Menurutnya, untuk mencapai hal tersebut pemerintah membuat program baru, yaitu JKN di tingkat nasional.
"Pada tingkat daerah Jaminan Kesehatan Daerah atau Jamkesda dan Program Kesehatan Masyarakat Gratis yang disingkat PKMG dapat memenuhi kekurangan pelayanan kesehatan bagi masyarakat," ujar Ismet, seperti dilansir iyaa.com.
Dia mengharapkan bahwa dengan berbagai program itu dapat memberikan layanan kesehatan bagi masyarakat yang lebih layak dan lebih baik.
Ismet mengatakan Dinkes dan BPJS juga terus melakukan sosialisasi pelayanan dengan menggunakan fasilitas JKN tersebut.
"Pada Senin (25/3/2014) sudah ada sosialisasi yang diselenggarakan oleh Dinkes dan BPJS Cabang Kotabumi untuk menjabarkan konsep pembayaran langsung kapitasi dan tata cara pemanfaatan kapitasi serta tanya jawab mengenai program kesehatan nasional ini," ujarnya.

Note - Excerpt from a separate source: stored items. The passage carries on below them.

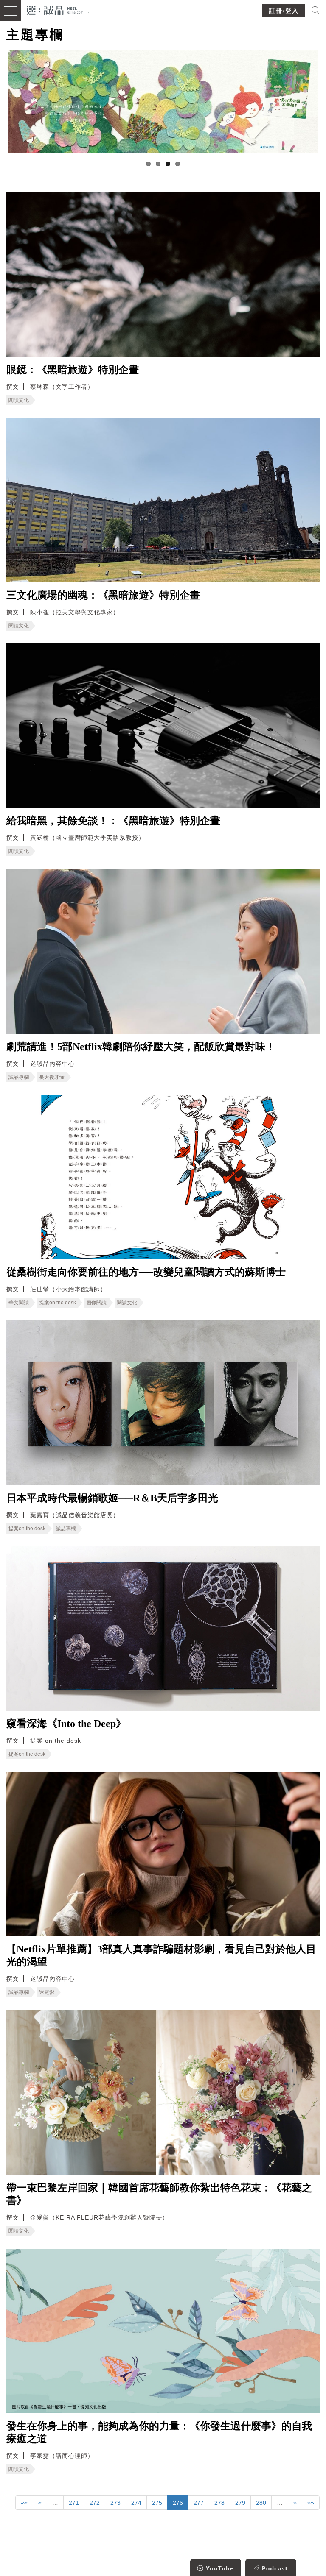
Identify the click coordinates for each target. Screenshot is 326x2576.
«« (24, 2502)
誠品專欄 (18, 1077)
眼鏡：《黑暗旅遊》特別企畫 (72, 369)
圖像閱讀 (96, 1303)
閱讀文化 (18, 400)
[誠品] (55, 9)
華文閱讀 (18, 1303)
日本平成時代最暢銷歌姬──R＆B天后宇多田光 (112, 1498)
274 (136, 2502)
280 (261, 2502)
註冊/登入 (284, 11)
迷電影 (46, 1992)
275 (157, 2502)
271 (74, 2502)
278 (219, 2502)
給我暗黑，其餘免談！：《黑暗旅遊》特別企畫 (113, 820)
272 (95, 2502)
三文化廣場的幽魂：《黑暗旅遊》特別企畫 (103, 595)
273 (115, 2502)
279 (240, 2502)
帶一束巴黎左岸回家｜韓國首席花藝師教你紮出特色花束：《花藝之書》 (159, 2194)
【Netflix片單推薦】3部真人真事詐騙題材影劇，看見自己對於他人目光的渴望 (161, 1955)
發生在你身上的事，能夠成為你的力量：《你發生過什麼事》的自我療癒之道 (159, 2432)
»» (310, 2502)
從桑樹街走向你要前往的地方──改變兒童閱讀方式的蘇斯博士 (146, 1272)
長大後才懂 (52, 1077)
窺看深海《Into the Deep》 (66, 1723)
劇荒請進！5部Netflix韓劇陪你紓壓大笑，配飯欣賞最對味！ (140, 1046)
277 (199, 2502)
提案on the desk (57, 1303)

Kegiatan kedua kalinya tersebut, ia melanjutkan, dibuka dengan ditandai penyerahan kartu JKN secara simbolis yang diserahkan kepada lurah setempat.
"Peningkatan derajat kesehatan masyarakat hingga desa di Lampung Barat dapat terakses, dan nantinya diharapkan seluruh masyarakat desa dan dusun terpencil dapat seluruhnya tercakup dalam program ini," ujar Kepala BPJS Cabang Kotabumi, Arhan S.
Menurut dia, keberadaan tenaga kesehatan dalam jumlah dan jenis yang diperlukan dengan mutu terbaik di puskesmas dan rumah sakit sangat diperlukan untuk mendukung tercapai target Millennium Development Goals (MDG) dan sukses pelaksanaan JKN.
"Minimnya petugas terkadang menjadi kendala saat pelaksanaan di lapangan, sehingga upaya secara optimal melalui sosialisasi harus terus dilakukan agar dapat memasyarakatkan program tersebut lebih baik lagi," ujarnya.